[Quellenauszug]
+-------+
DIE LINKSPARTEI WIRD AN DEN RAND GEDRÄNGT
: Wahlkampf wieder zwischen CDU und SPD

Alle reden vom geringfügigen Stimmen-Plus bei der Union, doch das interessanteste Ergebnis der jüngsten Umfragen zur Bundestagswahl blieb weithin unbeachtet: die Verluste bei der PDS. Seit ihrer Umbenennung in „Linkspartei“ hatte sie zu einem Höhenflug angesetzt, der in der deutschen Parteiengeschichte beispiellos war. Jetzt, pünktlich zu Beginn der heißen Wahlkampfphase, geht die Formation in einen langsamen Sinkflug über. Die Partei, die zeitweise bundesweit bei bis zu 13 Prozent notierte, nähert sich wieder dem einstelligen Bereich.

Was ist geschehen? Hat Edmund Stoiber mit seinen Rüpeleien gegen „frustrierte“ Linke die PDS-Sympathisanten nachhaltig verschreckt? Wohl kaum. Mit dem neuen, scharfen Ton indes hat die Abkehr von Gysi und Lafontaine durchaus zu tun. Mit dem Näherrücken des Wahltermins konzentriert sich die Auseinandersetzung auf die Frage, was nach dem 18. September kommen wird – und wendet sich ab von dem, was vor dem 22. Mai gewesen ist. Die Linkspartei gewann ihre Stärke aus dem Protest gegen die SPD und ihre Reformpolitik, die als Verrat an linken Idealen verstanden wurde. Das aber ist ein Streit von gestern. Ob Schröders Agenda 2010 richtig war oder falsch, werden eines Tages die Experten für die Geschichte der Sozialdemokratie zu beurteilen haben.
+-------+
[Datenabschnitt]
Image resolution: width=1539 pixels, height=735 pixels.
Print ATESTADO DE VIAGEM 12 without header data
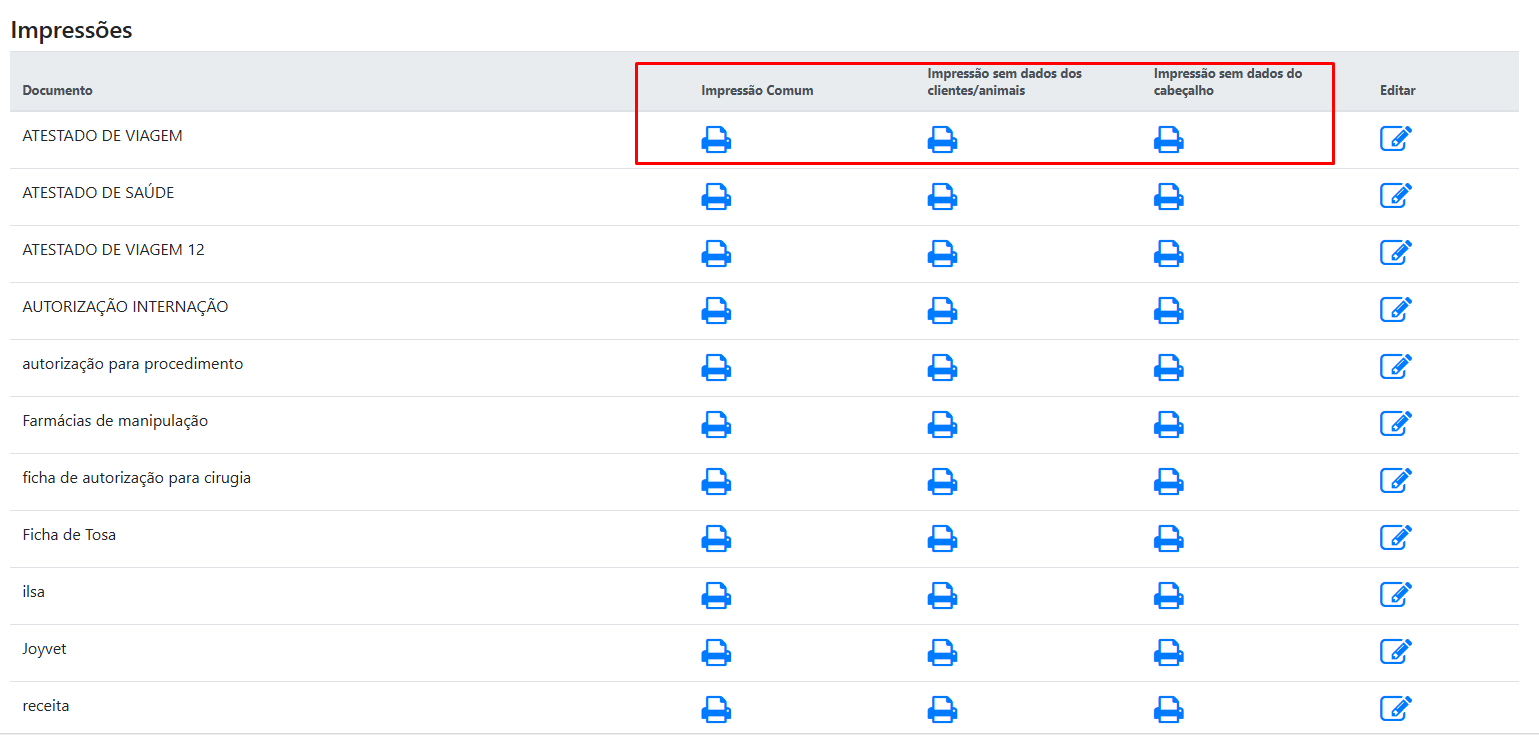click(x=1168, y=254)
+-------+
[Aufgabe]
Nenne alle Personen, die im Quellenauszug über die Linkspartei mit Namen erwähnt werden. Das Material ist eigenständig und gehört nicht zum Quellenauszug.

[Ergebnis]
Edmund Stoiber, Gysi, Lafontaine, Schröder